At each cycle, we standardized each neuropsychological score by subtracting its baseline mean and dividing by its baseline standard deviation. The outcome variables for the cross-sectional models were the standardized scores for each test at baseline. The outcome variables for the longitudinal analyses were the repeated measures of standardized scores at the 10 cycles.

Predictor variables

Baseline VA was the primary predictor. Covariates included baseline age, sex (male / female), and education level (< high school, = high school, > high school), baseline depression symptoms, self-rated health, histories of diabetes and hypertension, number of prescription medication, and ability to independently perform instrumental activities of daily living (IADLs).

Descriptive Statistics

We grouped baseline VA into 3 categories based on the cohort distribution as well as clinical relevance: Low (20/800 – 20/50), Average (20/40 – 20/30), and High (20/25 – 20/20).
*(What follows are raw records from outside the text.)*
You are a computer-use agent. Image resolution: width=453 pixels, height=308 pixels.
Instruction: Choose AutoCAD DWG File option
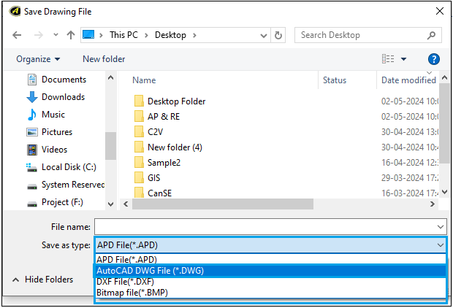click(151, 271)
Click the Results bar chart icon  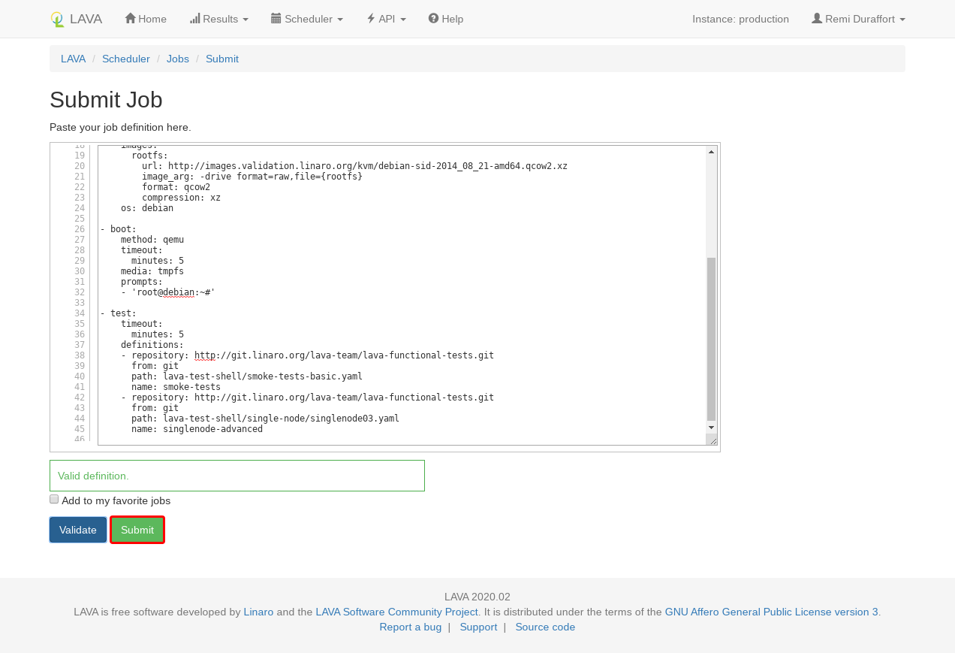click(x=195, y=19)
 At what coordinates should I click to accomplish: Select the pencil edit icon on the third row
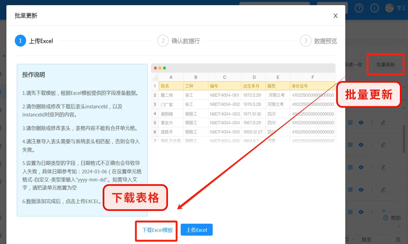click(x=383, y=167)
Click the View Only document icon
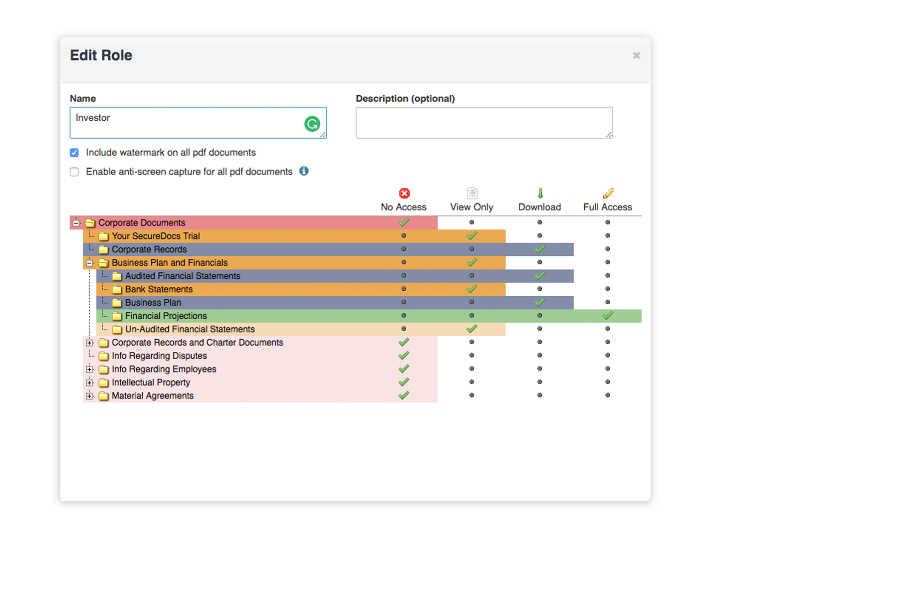Image resolution: width=919 pixels, height=594 pixels. tap(472, 194)
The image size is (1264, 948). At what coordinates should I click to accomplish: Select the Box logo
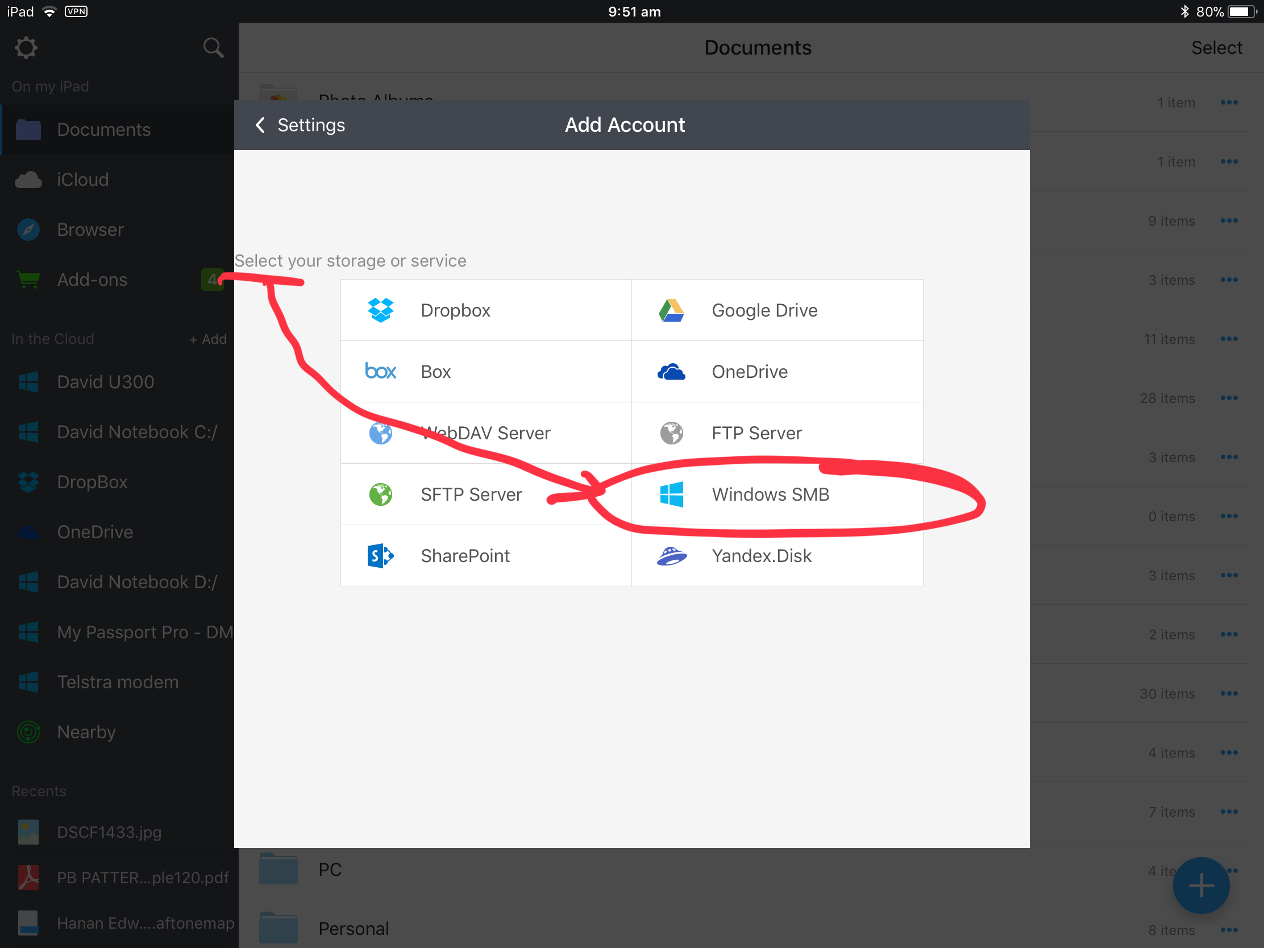pyautogui.click(x=380, y=371)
For continuous baseline covariates and the baseline neuropsychological test scores, we calculated the mean and standard deviation for the total sample and by VA group. Analysis of variance (ANOVA) was used to compare whether there were significant differences among the 3 VA groups. For categorical baseline covariates, we calculated the frequencies and percentages and used chi-squared test to compare whether there is a significant difference among the 3 groups.

Attrition

We designated as informative attrition the loss of participants who died or dropped out because of severe illness over the 9-year period, using it as the outcome variable in the attrition sub-model of the joint models described below.

Models

For each neuropsychological test, we first examined the cross-sectional association between baseline VA and baseline neuropsychological test scores by fitting a linear regression model adjusting for age, sex, education, hypertension, diabetes mellitus, mCES-D depression score, and number of prescription medications. We applied a Bonferroni corrected alpha level = 0.05/8 = 0.00625 for vision-dependent tests, and 0.05/6 = 0.00833 for vision-independent tests.
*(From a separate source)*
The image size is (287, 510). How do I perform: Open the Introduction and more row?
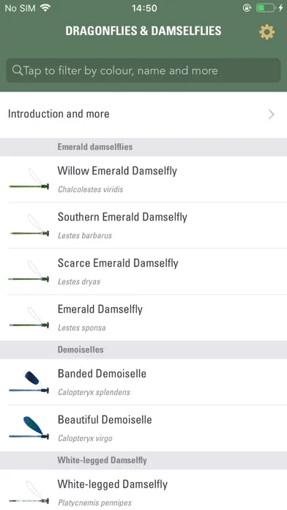click(x=144, y=114)
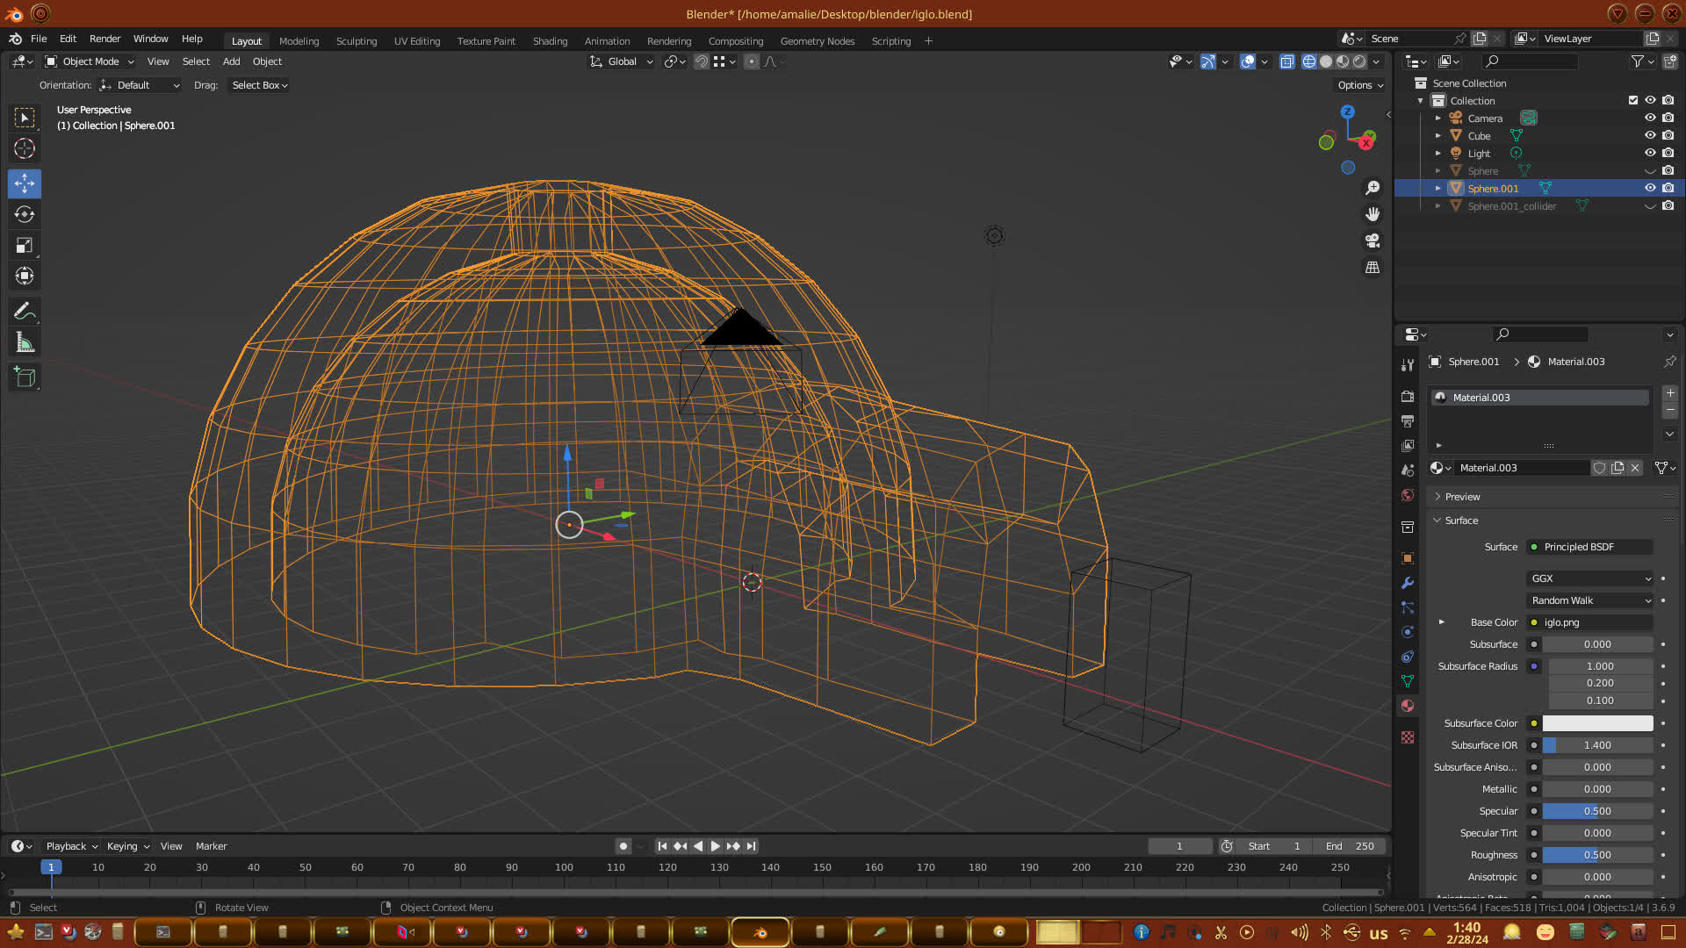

We then examined the effect of baseline VA on longitudinal change of neuropsychological test scores, adjusting for informative drop out (e.g., death, too ill to undergo assessment) using a joint modeling approach. Joint modeling addresses a common challenge in longitudinal studies: that the same factors increasing risk for attrition also increase risk for the outcome of interest, here cognitive decline. Modeling both outcomes simultaneously reduces bias due to attrition in the results. (Dong & Peng, 2013; Hall et al., 2015; Ibrahim & Molenberghs, 2009) This approach included two sub models linked by shared random effects: the longitudinal sub-model of repeated standardized neuropsychological test scores on VA using linear mixed effects modeling, and the dropout sub-model of time to attrition using Weibull proportional hazards modeling. For each neuropsychological test score, the longitudinal sub-model was modeled as outcome y(t) = test score measured at time t, and x = time, time squared, baseline age, sex, education, baseline VA, interaction between baseline VA and time, and interaction between baseline VA and time squared. Specifically, yi(t) = intercept + time + time2 + baseline VA + VA*time + VA*time2 + covariates + b0i + b1i*t, where (b0ib1i)~MVN((00),(σ1100σ22)) are the shared random effects. The test score decline was estimated by the coefficient of time, and the change of decline rate was estimated by coefficients of the derivatives of time. Covariates for the longitudinal sub-model included baseline neuropsychological test score, baseline age, sex, education, hypertension, diabetes mellitus, mCES-D depression score, and number of prescription medications (all health-related variables measured at baseline). Covariates for the dropout sub-model included baseline age, sex, education, baseline independent activities of daily living (IADL) score, and baseline self-rated health.

The longitudinal model terms of interest were the VA × time interaction and VA × time2 interaction terms, by which we determined which tests show baseline VA differences in longitudinal trajectories. If either of the two interaction terms were significant (Bonferroni corrected), we considered the cognitive trajectories significantly different across baseline VA levels.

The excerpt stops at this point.